Madame Christine St-Pierre
Ministre de la Culture, des Communications et de la Condition féminine
Parti libéral du Québec

Après avoir étudié la composition et le piano au Conservatoire de musique de Montréal, Claude Vivier a effectué plusieurs stages de perfectionnement en Europe auprès de maîtres renommés. Avant même d’avoir terminé ses études, il a donné des œuvres remarquées qui ont révélé un tempérament passionné et préoccupé par les grandes questions qui interpellent l’humanité depuis la nuit des temps. Fasciné par la voix comme instrument de musique, Claude Vivier n’a pas hésité à produire des œuvres dans une langue inventée afin de laisser aux seules modulations des sonorités le soin de transmettre l’émotion musicale.

Disparu prématurément à l’âge de 34 ans à Paris, en 1983, Claude Vivier a laissé 49 œuvres majeures composées en seulement 13 années de vie professionnelle. Ces œuvres lui survivent et sont jouées dans plusieurs grands festivals internationaux. Des solistes de renom et des orchestres prestigieux de plus de 20 pays reprennent régulièrement ses compositions.

Comme professeur, il a aussi contribué à former des compositeurs qui ont fait leur marque en musique contemporaine. Et je voudrais saluer ici, dans cette Chambre, au balcon, des représentants de la Société de musique contemporaine de Montréal, M. le Président.

Je voudrais signaler l’initiative de l’organisme Montréal/Nouvelles musiques qui souligne le 60e anniversaire de naissance et le 25e anniversaire de la disparition du grand compositeur en décrétant le mois d’avril le mois Claude Vivier. Au cours du mois, plus de 10 000 jeunes d’une centaine d’écoles réparties dans 10 régions vont jouer ou écouter une œuvre de Claude Vivier. À cela s’ajoutent neuf concerts présentés à Montréal.

Claude Vivier est reconnu à travers le monde, et ses œuvres émeuvent le grand public, fascinent les interprètes et nourrissent les réflexions universitaires. Notre société a le devoir de souligner la contribution de ses concitoyennes et de ses concitoyens exceptionnels, et c’est pourquoi, M. le Président, je demande à cette Assemblée d’adopter une motion rendant hommage à Claude Vivier, l’un de nos plus grands et nos plus illustres compositeurs. Merci, M. le Président.

Monsieur François Benjamin
Critique de l’Opposition officielle en matière de Culture et de Communications
Action démocratique du Québec

Chers collègues, nous mettons nos voix en commun aujourd’hui afin de souligner l’anniversaire de naissance du compositeur québécois Claude Vivier, né le 14 avril 1948 et retrouvé sans vie dans son appartement de Paris en mars 1983. L’anniversaire de ses 60 ans mérite d’être souligné, mais surtout c’est l’œuvre et le travail de Claude Vivier qui se doivent d’être soulignés, et d’être rappelés, et d’être retenus.

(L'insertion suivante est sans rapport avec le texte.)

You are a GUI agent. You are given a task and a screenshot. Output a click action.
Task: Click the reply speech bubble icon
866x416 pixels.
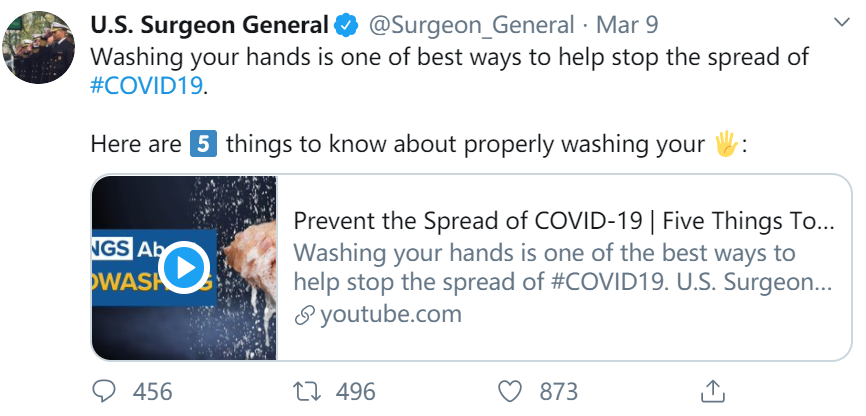pyautogui.click(x=103, y=392)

Je joins donc aujourd’hui ma voix aux hommages rendus par l’Assemblée nationale à ce grand compositeur québécois. Sa participation au paysage musical du Québec et sa contribution incroyable à l’univers musical mondial se doivent de rester ancrées dans nos esprits, même 25 ans après sa mort. Ses voyages de par le monde lui ont inspiré des mélodies mémorables, dont nous nous souvenons encore aujourd’hui. Ces mêmes périples, en plus de développer son style, ont su nous faire voyager dans des univers musicaux souvent méconnus mais ô combien intéressants.

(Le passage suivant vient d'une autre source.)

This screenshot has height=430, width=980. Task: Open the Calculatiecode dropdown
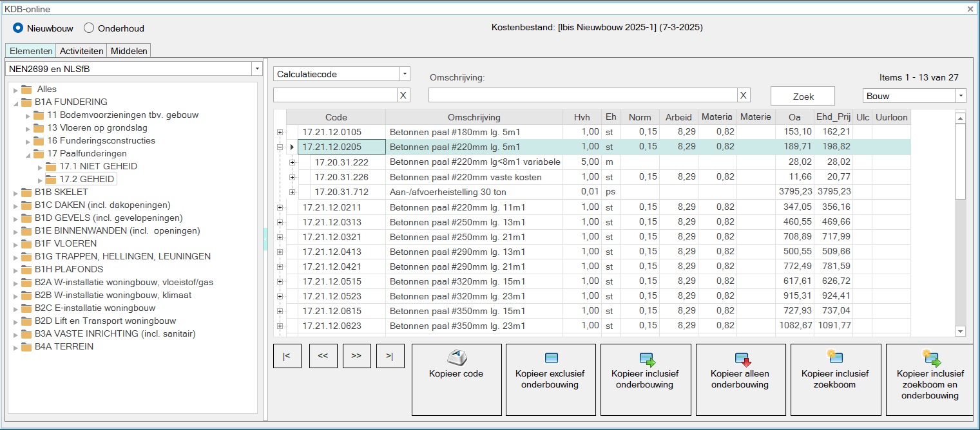click(x=405, y=74)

Claude Vivier a voyagé, a enseigné, a composé, a même touché au cinéma. Mais Claude Vivier, c’est aussi et surtout un transmetteur de la culture et un amoureux des arts. Si son périple en Orient, dans les années soixante-dix, lui a permis d’intégrer jour après jour l’art à son quotidien, c’est la fondation des Événements du Neuf, en 1978, qui a fait de lui un agent de promotion de la musique contemporaine au Québec, principalement à Montréal. Les 49 œuvres qu’il a composées durant sa carrière représentent non seulement une production impressionnante, souvent faite de langues inventées, mais aussi la passion d’un homme pour la musique et la vie.

Son assassinat aura fait de son œuvre une œuvre inachevée, sa dernière composition pour choeur et instrumentistes s’étant éteinte en même temps que lui, trop rapidement. On a souvent dit de M. Vivier qu’il avait découvert, avec sa musique, le secret d’une véritable nouvelle simplicité. C’est avec la même simplicité que je tiens à mettre en évidence aujourd’hui la riche contribution qu’il a apportée au monde de la musique et qui continue de nous inspirer 25 ans après son décès. Merci, M. le Président.

Monsieur Daniel Turp
Député de Mercier
Parti québécois

Crois-tu en l’immortalité de l’âme? Telle fut la question à laquelle Claude Vivier, auquel notre Assemblée nationale rend hommage aujourd’hui, en cette année qui aurait été celle de son 60e anniversaire de naissance, demandait à la musique… dans sa dernière œuvre, demandait à sa musique de répondre. Peut-être la musique esquisse-t-elle une réponse à cette question d’ordre ontologique. Sans doute, l’œuvre de Claude Vivier a-t-elle contribué à donner un commencement de réponse à cette interrogation de nature métaphysique.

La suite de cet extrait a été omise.